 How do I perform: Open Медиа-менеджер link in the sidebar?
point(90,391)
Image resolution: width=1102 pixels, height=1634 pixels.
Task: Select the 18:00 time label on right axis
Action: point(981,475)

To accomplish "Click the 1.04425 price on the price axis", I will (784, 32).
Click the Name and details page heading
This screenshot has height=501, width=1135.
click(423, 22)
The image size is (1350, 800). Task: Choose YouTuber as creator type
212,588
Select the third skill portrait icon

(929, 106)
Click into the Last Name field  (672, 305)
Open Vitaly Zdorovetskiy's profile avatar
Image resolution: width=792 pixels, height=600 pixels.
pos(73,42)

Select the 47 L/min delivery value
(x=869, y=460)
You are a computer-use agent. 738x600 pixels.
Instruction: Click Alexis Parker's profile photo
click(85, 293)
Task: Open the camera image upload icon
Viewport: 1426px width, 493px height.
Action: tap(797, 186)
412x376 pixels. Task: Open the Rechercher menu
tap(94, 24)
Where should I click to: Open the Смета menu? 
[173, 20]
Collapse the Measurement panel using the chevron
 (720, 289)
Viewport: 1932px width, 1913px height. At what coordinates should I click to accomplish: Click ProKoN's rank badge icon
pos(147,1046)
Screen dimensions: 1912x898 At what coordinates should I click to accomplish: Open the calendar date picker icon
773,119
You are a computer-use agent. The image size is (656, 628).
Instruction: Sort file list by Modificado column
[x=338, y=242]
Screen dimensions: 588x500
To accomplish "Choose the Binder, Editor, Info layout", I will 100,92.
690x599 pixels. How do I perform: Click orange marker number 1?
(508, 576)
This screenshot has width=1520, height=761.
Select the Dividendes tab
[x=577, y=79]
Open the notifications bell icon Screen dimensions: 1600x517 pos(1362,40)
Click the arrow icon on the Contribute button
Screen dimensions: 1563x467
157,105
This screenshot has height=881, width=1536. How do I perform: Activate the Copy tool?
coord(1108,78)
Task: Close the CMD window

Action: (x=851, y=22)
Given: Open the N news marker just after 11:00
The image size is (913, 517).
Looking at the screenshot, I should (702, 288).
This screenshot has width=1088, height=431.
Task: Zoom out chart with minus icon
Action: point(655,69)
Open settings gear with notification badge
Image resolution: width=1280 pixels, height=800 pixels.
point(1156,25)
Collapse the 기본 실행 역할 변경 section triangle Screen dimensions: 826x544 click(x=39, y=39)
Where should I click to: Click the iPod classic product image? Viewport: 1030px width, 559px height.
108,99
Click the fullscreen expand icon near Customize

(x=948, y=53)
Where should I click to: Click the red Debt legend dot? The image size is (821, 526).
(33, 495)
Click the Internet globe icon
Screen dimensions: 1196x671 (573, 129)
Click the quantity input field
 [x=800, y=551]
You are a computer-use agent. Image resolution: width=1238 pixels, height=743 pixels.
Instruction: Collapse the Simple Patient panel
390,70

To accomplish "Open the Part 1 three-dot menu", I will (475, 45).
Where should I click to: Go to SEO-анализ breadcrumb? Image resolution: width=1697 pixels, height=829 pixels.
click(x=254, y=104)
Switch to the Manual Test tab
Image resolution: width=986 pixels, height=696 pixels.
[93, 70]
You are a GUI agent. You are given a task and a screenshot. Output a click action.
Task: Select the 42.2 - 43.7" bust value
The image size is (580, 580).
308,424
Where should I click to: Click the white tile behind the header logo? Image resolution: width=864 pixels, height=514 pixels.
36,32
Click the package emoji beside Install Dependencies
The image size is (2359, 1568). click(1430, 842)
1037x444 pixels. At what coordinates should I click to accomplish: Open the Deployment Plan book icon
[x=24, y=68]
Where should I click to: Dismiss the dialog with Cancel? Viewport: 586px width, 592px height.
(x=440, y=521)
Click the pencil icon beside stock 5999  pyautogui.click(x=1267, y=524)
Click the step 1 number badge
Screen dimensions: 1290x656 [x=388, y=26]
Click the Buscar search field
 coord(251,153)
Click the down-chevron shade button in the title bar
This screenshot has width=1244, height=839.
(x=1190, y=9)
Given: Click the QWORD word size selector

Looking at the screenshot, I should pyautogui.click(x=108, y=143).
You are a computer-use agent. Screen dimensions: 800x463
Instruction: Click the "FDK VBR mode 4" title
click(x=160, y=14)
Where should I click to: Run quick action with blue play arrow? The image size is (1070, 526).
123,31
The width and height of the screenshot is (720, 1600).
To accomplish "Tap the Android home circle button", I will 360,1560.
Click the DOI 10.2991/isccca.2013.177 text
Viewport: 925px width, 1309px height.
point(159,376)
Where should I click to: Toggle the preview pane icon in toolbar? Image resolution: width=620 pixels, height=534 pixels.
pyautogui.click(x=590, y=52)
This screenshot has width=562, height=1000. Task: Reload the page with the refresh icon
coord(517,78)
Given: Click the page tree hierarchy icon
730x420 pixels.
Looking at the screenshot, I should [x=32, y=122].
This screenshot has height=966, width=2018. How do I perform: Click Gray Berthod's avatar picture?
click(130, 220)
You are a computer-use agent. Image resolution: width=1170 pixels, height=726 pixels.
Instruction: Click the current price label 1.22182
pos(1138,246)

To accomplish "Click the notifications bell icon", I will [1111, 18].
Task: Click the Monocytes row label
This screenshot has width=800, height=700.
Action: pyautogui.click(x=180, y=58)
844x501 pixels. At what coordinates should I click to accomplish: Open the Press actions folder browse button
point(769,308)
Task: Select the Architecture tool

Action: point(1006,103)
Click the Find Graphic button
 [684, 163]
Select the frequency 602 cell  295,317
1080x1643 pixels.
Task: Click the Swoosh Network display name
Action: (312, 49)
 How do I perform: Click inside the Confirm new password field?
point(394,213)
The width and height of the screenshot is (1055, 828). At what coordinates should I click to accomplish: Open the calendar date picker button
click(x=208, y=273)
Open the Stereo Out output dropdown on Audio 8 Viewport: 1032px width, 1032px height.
_____
▶ HOW TO COMPLETE THIS TASK
The listing above is to be reproduced without a single change.

▶ RESPONSE BOX
 How do I perform: Open Медиа-менеджер link in the sidebar?
point(90,391)
Image resolution: width=1102 pixels, height=1634 pixels.
Task: Select the 18:00 time label on right axis
Action: point(981,475)

To accomplish "Click the 1.04425 price on the price axis", I will (784, 32).
Click the Name and details page heading
This screenshot has height=501, width=1135.
click(423, 22)
The image size is (1350, 800). Task: Choose YouTuber as creator type
212,588
Select the third skill portrait icon

(929, 106)
Click into the Last Name field  (672, 305)
Open Vitaly Zdorovetskiy's profile avatar
Image resolution: width=792 pixels, height=600 pixels.
pos(73,42)

Select the 47 L/min delivery value
(x=869, y=460)
You are a computer-use agent. 738x600 pixels.
Instruction: Click Alexis Parker's profile photo
click(85, 293)
Task: Open the camera image upload icon
Viewport: 1426px width, 493px height.
Action: tap(797, 186)
412x376 pixels. Task: Open the Rechercher menu
tap(94, 24)
Where should I click to: Open the Смета menu? 
[173, 20]
Collapse the Measurement panel using the chevron
 (720, 289)
Viewport: 1932px width, 1913px height. At what coordinates should I click to accomplish: Click ProKoN's rank badge icon
pos(147,1046)
Screen dimensions: 1912x898 At what coordinates should I click to accomplish: Open the calendar date picker icon
773,119
You are a computer-use agent. The image size is (656, 628).
Instruction: Sort file list by Modificado column
[x=338, y=242]
Screen dimensions: 588x500
To accomplish "Choose the Binder, Editor, Info layout", I will 100,92.
690x599 pixels. How do I perform: Click orange marker number 1?
(508, 576)
This screenshot has width=1520, height=761.
Select the Dividendes tab
[x=577, y=79]
Open the notifications bell icon Screen dimensions: 1600x517 pos(1362,40)
Click the arrow icon on the Contribute button
Screen dimensions: 1563x467
157,105
This screenshot has height=881, width=1536. How do I perform: Activate the Copy tool?
coord(1108,78)
Task: Close the CMD window

Action: (x=851, y=22)
Given: Open the N news marker just after 11:00
The image size is (913, 517).
Looking at the screenshot, I should (702, 288).
This screenshot has width=1088, height=431.
Task: Zoom out chart with minus icon
Action: point(655,69)
Open settings gear with notification badge
Image resolution: width=1280 pixels, height=800 pixels.
point(1156,25)
Collapse the 기본 실행 역할 변경 section triangle Screen dimensions: 826x544 click(x=39, y=39)
Where should I click to: Click the iPod classic product image? Viewport: 1030px width, 559px height.
108,99
Click the fullscreen expand icon near Customize

(x=948, y=53)
Where should I click to: Click the red Debt legend dot? The image size is (821, 526).
(33, 495)
Click the Internet globe icon
Screen dimensions: 1196x671 (573, 129)
Click the quantity input field
 [x=800, y=551]
You are a computer-use agent. Image resolution: width=1238 pixels, height=743 pixels.
Instruction: Collapse the Simple Patient panel
390,70

To accomplish "Open the Part 1 three-dot menu", I will (475, 45).
Where should I click to: Go to SEO-анализ breadcrumb? Image resolution: width=1697 pixels, height=829 pixels.
click(x=254, y=104)
Switch to the Manual Test tab
Image resolution: width=986 pixels, height=696 pixels.
[93, 70]
You are a GUI agent. You are given a task and a screenshot. Output a click action.
Task: Select the 42.2 - 43.7" bust value
The image size is (580, 580).
308,424
Where should I click to: Click the white tile behind the header logo? Image resolution: width=864 pixels, height=514 pixels.
36,32
Click the package emoji beside Install Dependencies
The image size is (2359, 1568). click(1430, 842)
1037x444 pixels. At what coordinates should I click to accomplish: Open the Deployment Plan book icon
[x=24, y=68]
Where should I click to: Dismiss the dialog with Cancel? Viewport: 586px width, 592px height.
(x=440, y=521)
Click the pencil icon beside stock 5999  pyautogui.click(x=1267, y=524)
Click the step 1 number badge
Screen dimensions: 1290x656 [x=388, y=26]
Click the Buscar search field
 coord(251,153)
Click the down-chevron shade button in the title bar
This screenshot has width=1244, height=839.
(x=1190, y=9)
Given: Click the QWORD word size selector

Looking at the screenshot, I should pyautogui.click(x=108, y=143).
You are a computer-use agent. Screen dimensions: 800x463
Instruction: Click the "FDK VBR mode 4" title
click(x=160, y=14)
Where should I click to: Run quick action with blue play arrow? The image size is (1070, 526).
123,31
The width and height of the screenshot is (720, 1600).
To accomplish "Tap the Android home circle button", I will 360,1560.
Click the DOI 10.2991/isccca.2013.177 text
Viewport: 925px width, 1309px height.
point(159,376)
Where should I click to: Toggle the preview pane icon in toolbar? Image resolution: width=620 pixels, height=534 pixels.
pyautogui.click(x=590, y=52)
This screenshot has width=562, height=1000. Task: Reload the page with the refresh icon
coord(517,78)
Given: Click the page tree hierarchy icon
730x420 pixels.
Looking at the screenshot, I should [x=32, y=122].
This screenshot has height=966, width=2018. How do I perform: Click Gray Berthod's avatar picture?
click(130, 220)
You are a computer-use agent. Image resolution: width=1170 pixels, height=726 pixels.
Instruction: Click the current price label 1.22182
pos(1138,246)

To accomplish "Click the notifications bell icon", I will [1111, 18].
Task: Click the Monocytes row label
This screenshot has width=800, height=700.
Action: pyautogui.click(x=180, y=58)
844x501 pixels. At what coordinates should I click to accomplish: Open the Press actions folder browse button
point(769,308)
Task: Select the Architecture tool

Action: point(1006,103)
Click the Find Graphic button
 [684, 163]
Select the frequency 602 cell  295,317
1080x1643 pixels.
Task: Click the Swoosh Network display name
Action: (312, 49)
 How do I perform: Click inside the Confirm new password field?
point(394,213)
The width and height of the screenshot is (1055, 828). At what coordinates should I click to accomplish: Open the calendar date picker button
click(x=208, y=273)
Open the Stereo Out output dropdown on Audio 8 Viewport: 1032px width, 1032px height.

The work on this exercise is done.